Bring your tuxedo. It's a formal affair.

Level: Advanced Theory

This article describes the techniques of recognizing regular expressions. This will describe how to build non-deterministic finite state automata (NFA), convert them to deterministic finite state automata (DFA), minimize the DFA, and generate tables to be used to parse input.

If you want to learn more about these techniques, and to see a complete example of these concepts applied, I recommend: Compiler Design in C by Allen I. Holub. Particularly, chapter 2, "Input and Lexical Analysis."

Using regular expressions adds a level of formalism to your code which is unattainable using trial and error, write and debug, development. This formalism is a good friend to have when you're dancing with the deceptive mistress called Entropy. Sooner or later, some input will come along and give you problems. However, by building upon a strong theoretical foundation, you can rest assured that, once the theory is properly implemented, your program will behave correctly for all input.

The theory of interest here is the relationship between regular expressions and finite state machines. In 1956, Stephen Kleen proved that any regular set, defined by a regular expression, can be recognized by some finite state machine. The technique to convert a regular expression into an NFA was conceived by Ken Thomson of Bell Labs for the QED editor.

Review of Finite State Automata

A finite state machine can be defined somewhat formally as:

A set of states, S, one of which is the starting state
A set of input symbols, I
A set of output actions (or accepts)
A set of transitions which indicate that on input i(x) applied to state s(m) results in a transition to state s(n)

An FSA can be shown as a graph, where the states are shown as labeled nodes, and transitions from one state to another on some input symbol is shown as an arc from one node to another, with the arc labeled with the input symbol. Accept states are shown with a bold circle. The following graph represents an FSA which recognizes the word bit or the word bet.

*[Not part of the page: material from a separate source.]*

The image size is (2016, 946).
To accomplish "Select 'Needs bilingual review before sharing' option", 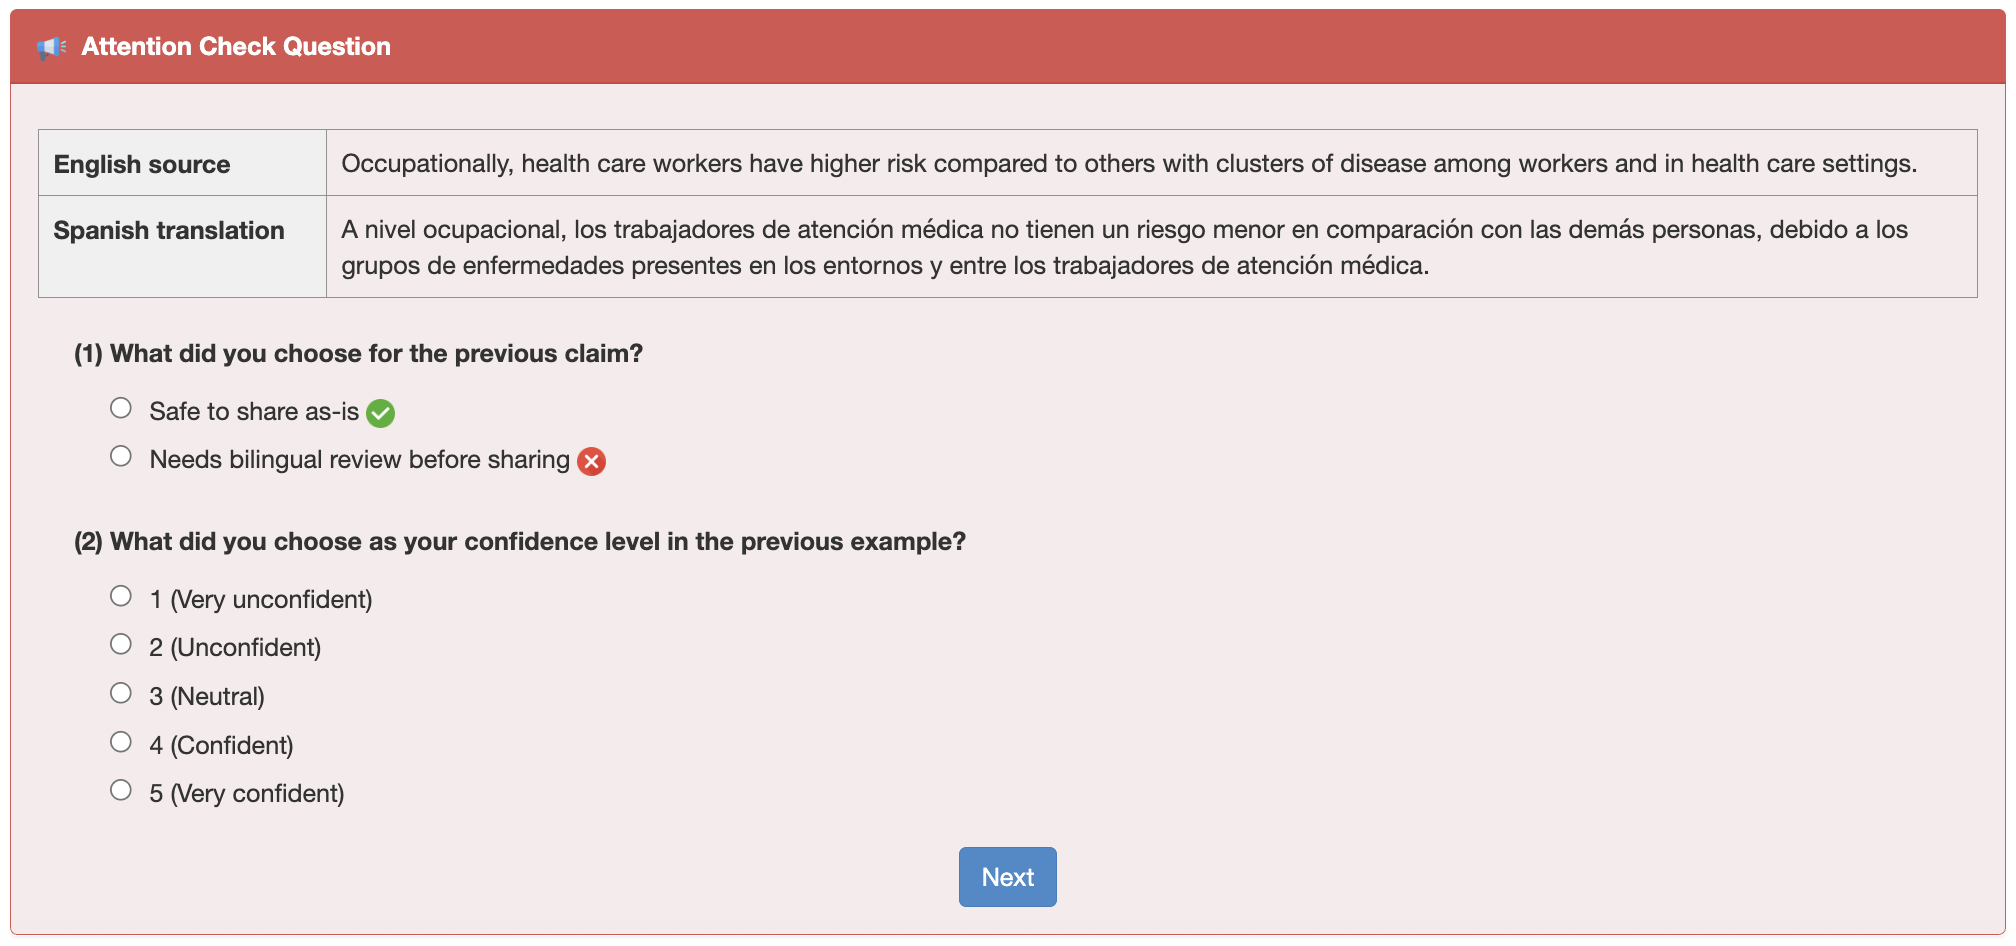I will pos(121,456).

Deterministic vs. Non-deterministic FSA

A Non-deterministic FSA can have multiple arcs with the same label, and thus the result of a transition is not a single state, but a set of states. A deterministic FSA will go to exactly one node, given any input symbol. Examples below will demonstrate this.

Regular Expressions

Regular expressions let us define classes of input strings. The rules can be described as:

Any single symbol in a language is itself a regular expression.
If A and B are regular expressions, so are AB, (A|B), and B*.

Concatenation, (AB), is an operation that combines two regular expressions into a new regular expression.

Union, (A|B), is an operation that defines a new set to consist of all the union of two or more sets.

Closure, B*, is an operation that allows a regular expression to be repeated zero or more times.

For example, the expression: Hello defines a class with exactly one item, the word Hello. We can also define the set of all strings that begin with the letter A followed by one or more Bs. This requires the definition of an operator: *, which indicates that the previous expression or sub expression may be repeated zero or more times. Thus the expression is: AB*.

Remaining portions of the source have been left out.